What is required:
Restate word for word every line from the one containing "Given: Disable the Light component checkbox" to the last line of the records below.

Records for the task:
Segment Open

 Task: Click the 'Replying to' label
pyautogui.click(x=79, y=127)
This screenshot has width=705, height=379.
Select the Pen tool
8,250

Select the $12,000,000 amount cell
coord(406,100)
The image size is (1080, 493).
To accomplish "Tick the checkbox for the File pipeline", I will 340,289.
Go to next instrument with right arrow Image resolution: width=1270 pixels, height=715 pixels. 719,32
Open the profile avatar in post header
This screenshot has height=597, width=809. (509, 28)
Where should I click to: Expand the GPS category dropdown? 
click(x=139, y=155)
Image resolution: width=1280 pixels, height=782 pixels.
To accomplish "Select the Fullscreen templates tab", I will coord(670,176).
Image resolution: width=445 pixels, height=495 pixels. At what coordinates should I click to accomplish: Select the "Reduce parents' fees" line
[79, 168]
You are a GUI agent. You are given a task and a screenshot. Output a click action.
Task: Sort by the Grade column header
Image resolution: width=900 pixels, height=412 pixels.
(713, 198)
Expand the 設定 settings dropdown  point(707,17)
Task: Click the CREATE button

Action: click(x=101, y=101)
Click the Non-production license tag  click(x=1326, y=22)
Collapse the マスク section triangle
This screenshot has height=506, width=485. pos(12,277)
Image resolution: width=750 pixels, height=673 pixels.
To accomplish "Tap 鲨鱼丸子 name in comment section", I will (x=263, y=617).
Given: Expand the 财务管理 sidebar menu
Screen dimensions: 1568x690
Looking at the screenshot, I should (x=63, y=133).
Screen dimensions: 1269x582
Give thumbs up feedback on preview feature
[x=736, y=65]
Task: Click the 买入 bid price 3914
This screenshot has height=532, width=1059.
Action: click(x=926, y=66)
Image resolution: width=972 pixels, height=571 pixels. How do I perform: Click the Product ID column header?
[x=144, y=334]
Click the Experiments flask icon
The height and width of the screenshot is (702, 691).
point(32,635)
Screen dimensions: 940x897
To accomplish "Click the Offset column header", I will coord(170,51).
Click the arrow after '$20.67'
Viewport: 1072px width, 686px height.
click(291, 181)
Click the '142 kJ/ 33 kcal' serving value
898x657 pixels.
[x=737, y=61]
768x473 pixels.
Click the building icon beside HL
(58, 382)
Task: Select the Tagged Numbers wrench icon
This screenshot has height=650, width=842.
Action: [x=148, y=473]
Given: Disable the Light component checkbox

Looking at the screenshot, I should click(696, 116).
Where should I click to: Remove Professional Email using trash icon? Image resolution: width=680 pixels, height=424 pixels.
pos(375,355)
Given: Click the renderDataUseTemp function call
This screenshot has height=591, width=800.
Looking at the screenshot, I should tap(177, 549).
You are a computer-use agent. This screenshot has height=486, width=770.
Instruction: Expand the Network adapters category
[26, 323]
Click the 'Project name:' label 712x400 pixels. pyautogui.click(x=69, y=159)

Segment Closed

Task result:
Given: Disable the Light component checkbox

Looking at the screenshot, I should click(696, 116).
Where should I click to: Remove Professional Email using trash icon? Image resolution: width=680 pixels, height=424 pixels.
pos(375,355)
Given: Click the renderDataUseTemp function call
This screenshot has height=591, width=800.
Looking at the screenshot, I should tap(177, 549).
You are a computer-use agent. This screenshot has height=486, width=770.
Instruction: Expand the Network adapters category
[26, 323]
Click the 'Project name:' label 712x400 pixels. pyautogui.click(x=69, y=159)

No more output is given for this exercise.